■ **RECORDS SUPPLIED**:
BEGIN

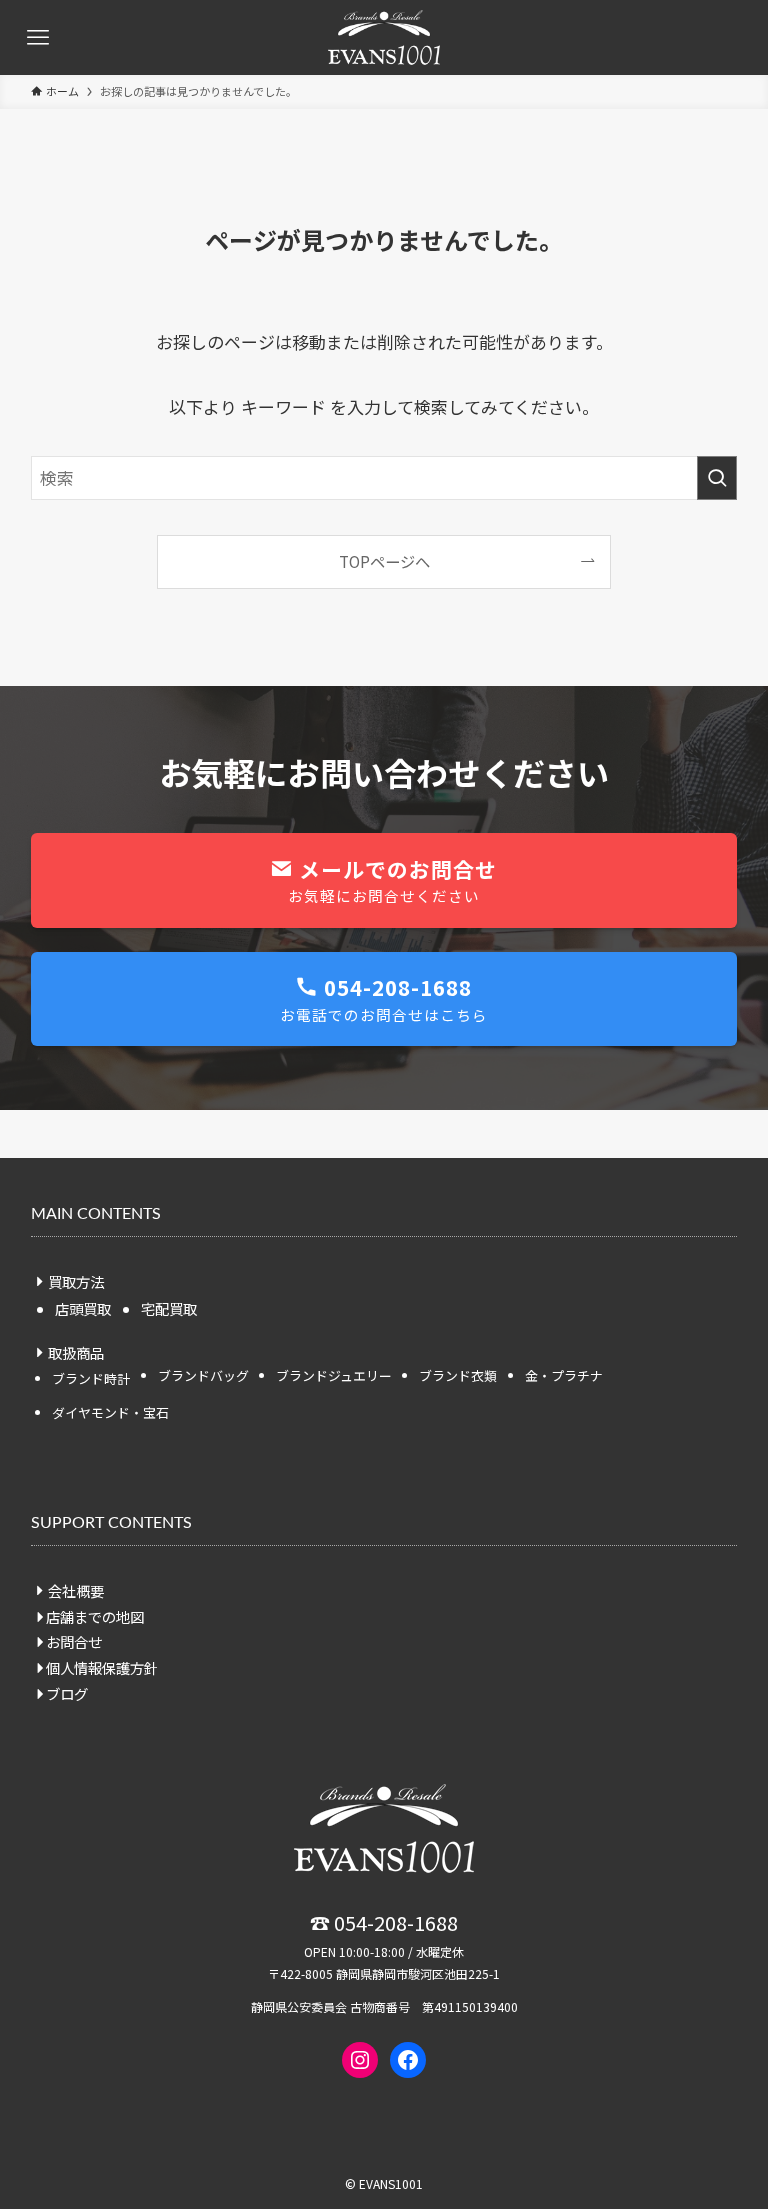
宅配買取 (169, 1308)
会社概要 (76, 1590)
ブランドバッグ (203, 1375)
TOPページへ (384, 561)
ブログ (67, 1693)
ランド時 (91, 1378)
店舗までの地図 (95, 1616)
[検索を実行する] (717, 478)
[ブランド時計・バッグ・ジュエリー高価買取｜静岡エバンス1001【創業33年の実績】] (383, 37)
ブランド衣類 (458, 1375)
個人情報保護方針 (102, 1667)
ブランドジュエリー (334, 1375)
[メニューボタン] (37, 37)
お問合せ (74, 1641)
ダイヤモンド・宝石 (110, 1412)
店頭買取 (83, 1308)
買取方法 (76, 1281)
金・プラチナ (564, 1375)
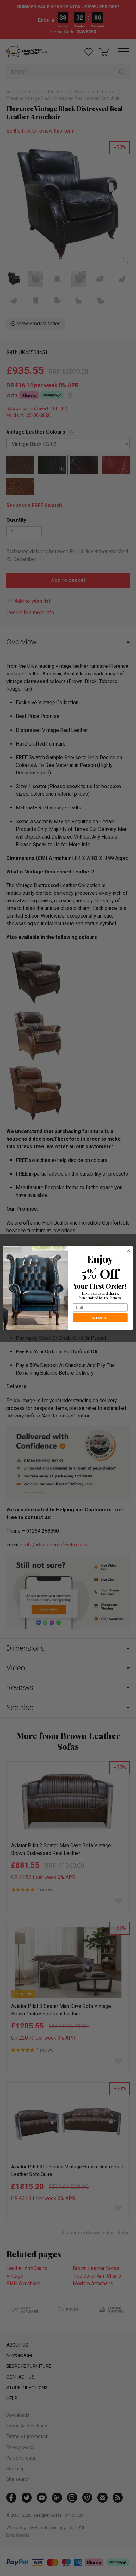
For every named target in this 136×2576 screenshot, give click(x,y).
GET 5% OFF (100, 1318)
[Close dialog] (128, 1250)
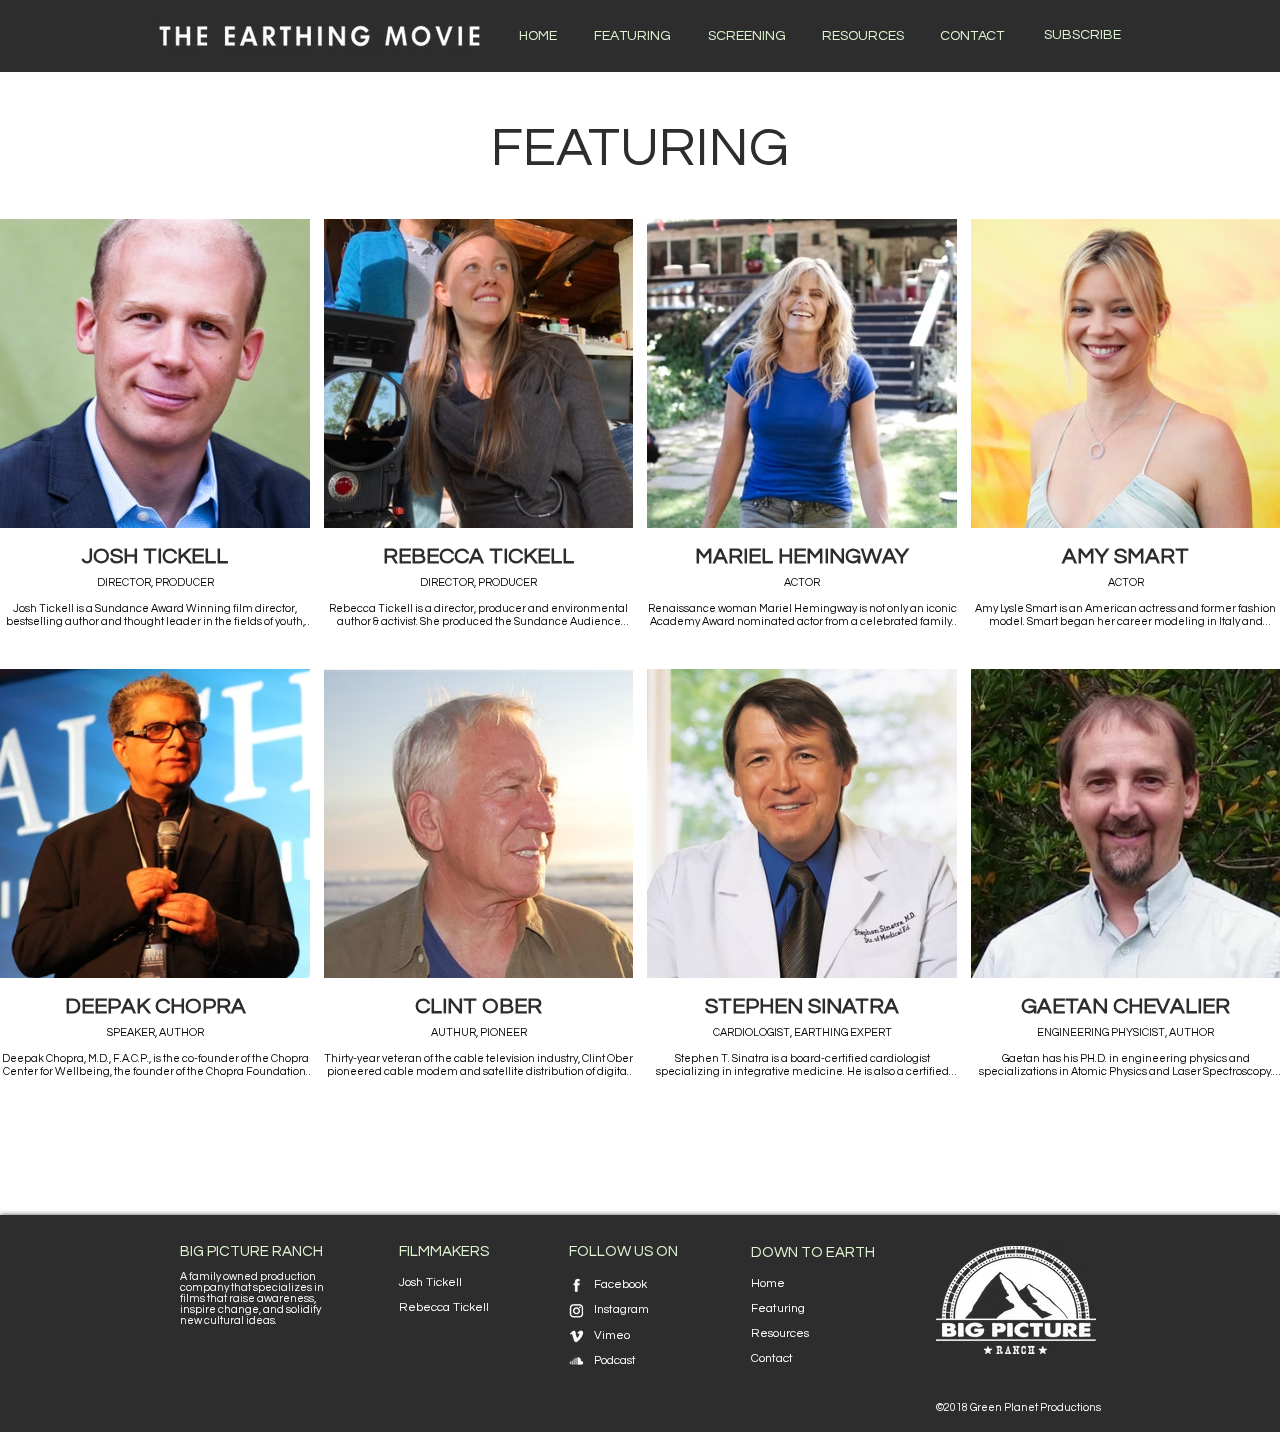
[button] (1082, 35)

END

■ **TASK BRIEF**: An exact repetition of all the records above is required, excluding the pictures.

■ **EXERCISE RESULT**:
宅配買取 (169, 1308)
会社概要 (76, 1590)
ブランドバッグ (203, 1375)
TOPページへ (384, 561)
ブログ (67, 1693)
ランド時 (91, 1378)
店舗までの地図 (95, 1616)
[検索を実行する] (717, 478)
[ブランド時計・バッグ・ジュエリー高価買取｜静岡エバンス1001【創業33年の実績】] (383, 37)
ブランド衣類 (458, 1375)
個人情報保護方針 (102, 1667)
ブランドジュエリー (334, 1375)
[メニューボタン] (37, 37)
お問合せ (74, 1641)
ダイヤモンド・宝石 (110, 1412)
店頭買取 (83, 1308)
買取方法 (76, 1281)
金・プラチナ (564, 1375)
For every named target in this 136×2576 screenshot, give click(x,y).
GET 5% OFF (100, 1318)
[Close dialog] (128, 1250)
[button] (1082, 35)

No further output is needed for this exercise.